Granted, the signal from inflation is more ambiguous than you might think. The unadjusted index of consumer prices is distorted month to month by swings in volatile energy and food prices. The Fed prefers to keep an eye on a different measure of inflation -- the price index of personal consumption expenditures. This went up by 1.7 percent, excluding food and energy, in the year to December, still a little below the central bank’s inflation target.
In addition, the current low unemployment rate of 4.8 percent most likely exaggerates the tightness in the labor market. As the economy expands, some of the many workers who’d previously dropped out of the labor force altogether (and therefore don’t count as unemployed) have started looking for jobs. This is why, despite rising employment, the jobless rate actually edged up in January. An expanding labor force gives the economy a bit of additional headroom.

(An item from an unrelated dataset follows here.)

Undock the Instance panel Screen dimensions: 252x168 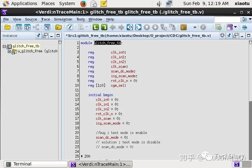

Yet bear in mind that the Fed’s current policy stance is anything but neutral. The short-term interest rate stands at 0.5 to 0.75 percent -- low by historical standards -- and the Fed’s balance sheet, swollen by large-scale bond-buying operations, continues to supply strong monetary stimulus. A quarter-point rise in rates next month would only make the Fed’s policy a little less expansionary.
A balance has to be struck. Moving too soon risks choking off some jobs that might otherwise be forthcoming. But waiting too long could leave the Fed no choice but to tighten policy abruptly amid fears of a surge in inflation -- and that would be much worse for jobs. There’ll be fresh data between now and the next Fed meeting, but as things stand, choosing not to nudge interest rates higher in March would be taking patience too far.